**Exercise details**. The listing is to be transcribed in full, with its images left out.

**Records to process**.
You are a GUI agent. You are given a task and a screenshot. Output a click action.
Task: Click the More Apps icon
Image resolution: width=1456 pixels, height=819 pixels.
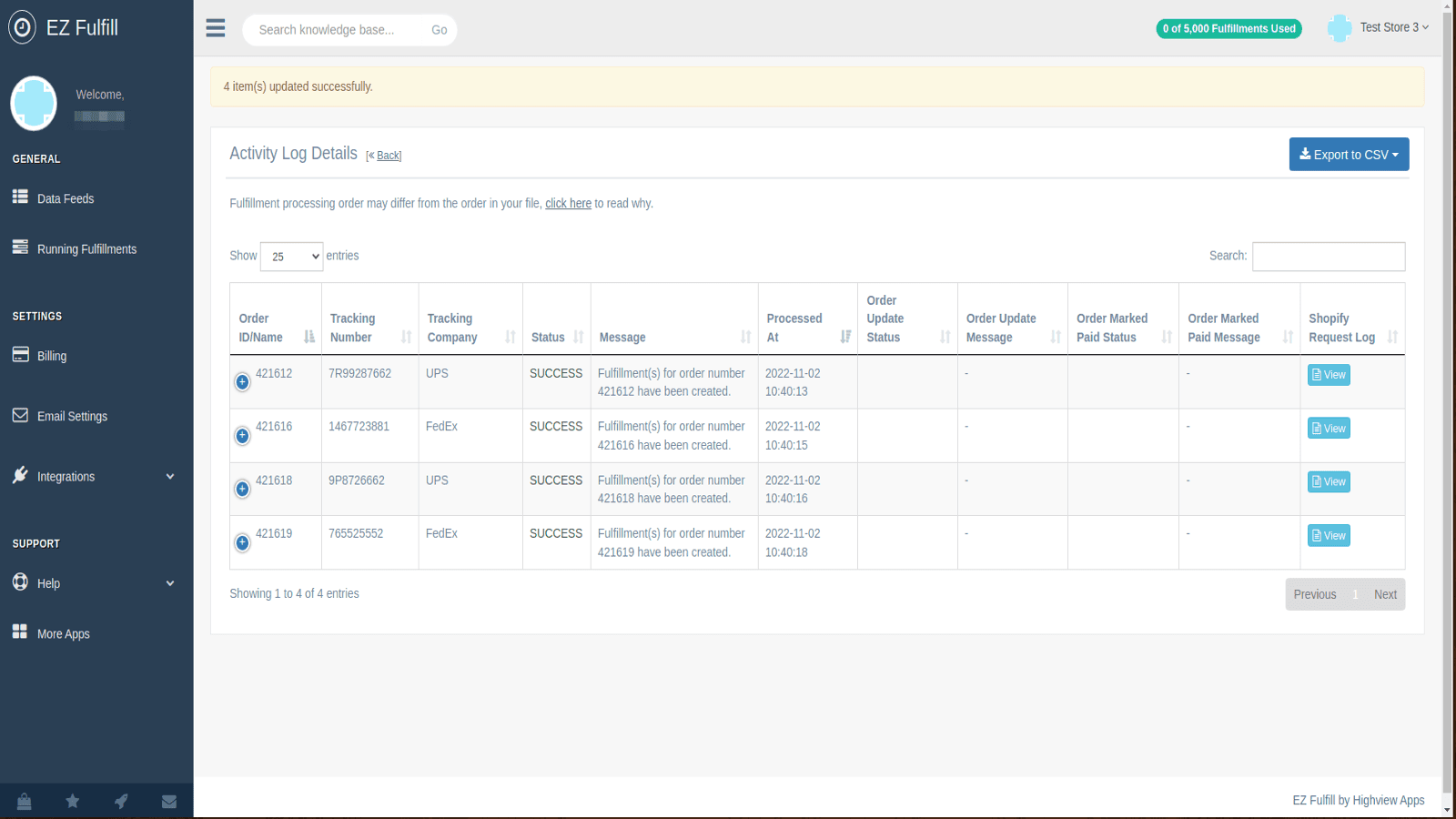pyautogui.click(x=63, y=632)
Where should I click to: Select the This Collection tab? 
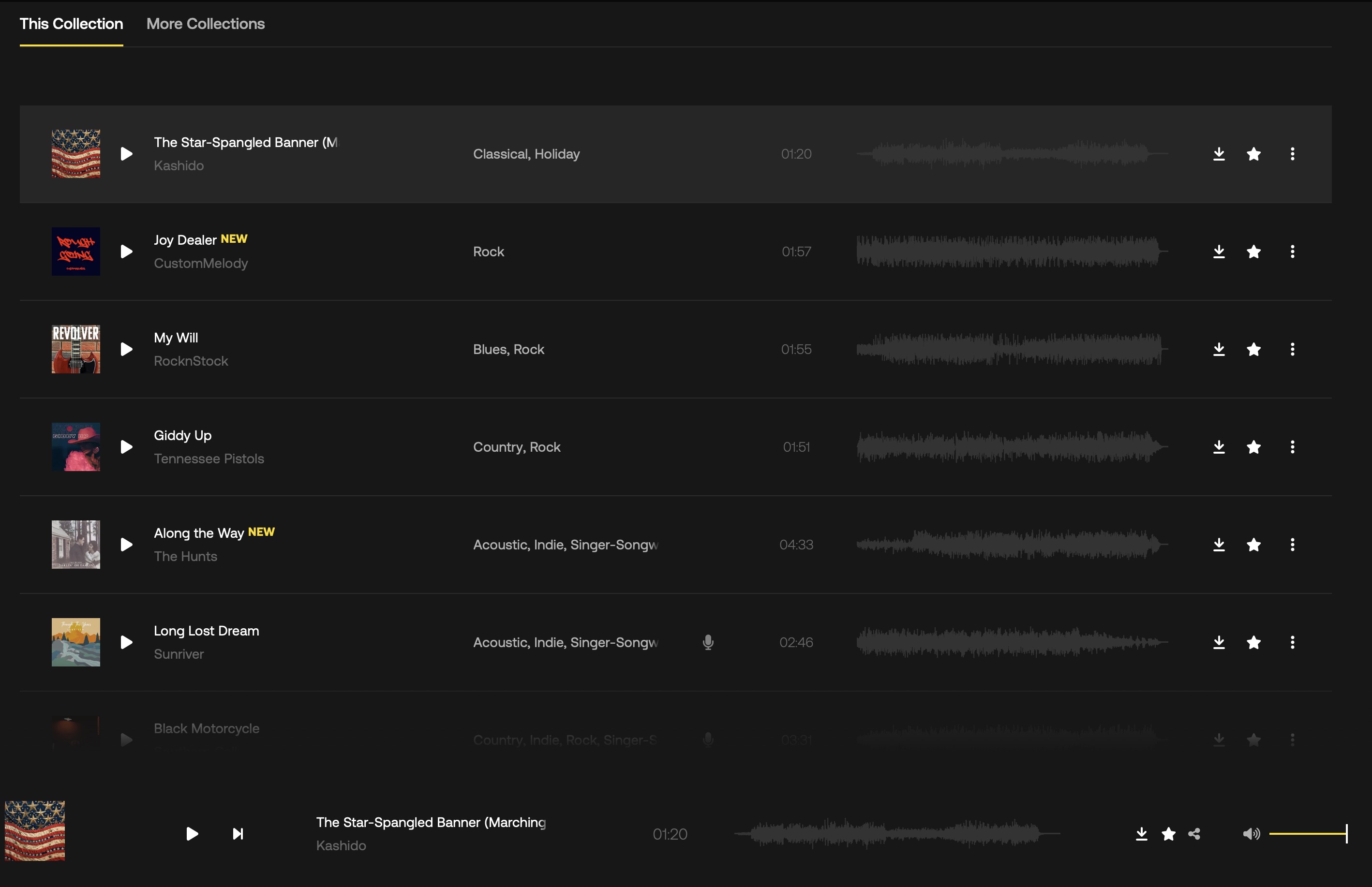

**Response below**.
You are a GUI agent. You are given a task and a screenshot. Output a click action.
Task: Click the More Apps icon
Image resolution: width=1456 pixels, height=819 pixels.
pyautogui.click(x=63, y=632)
Where should I click to: Select the This Collection tab? 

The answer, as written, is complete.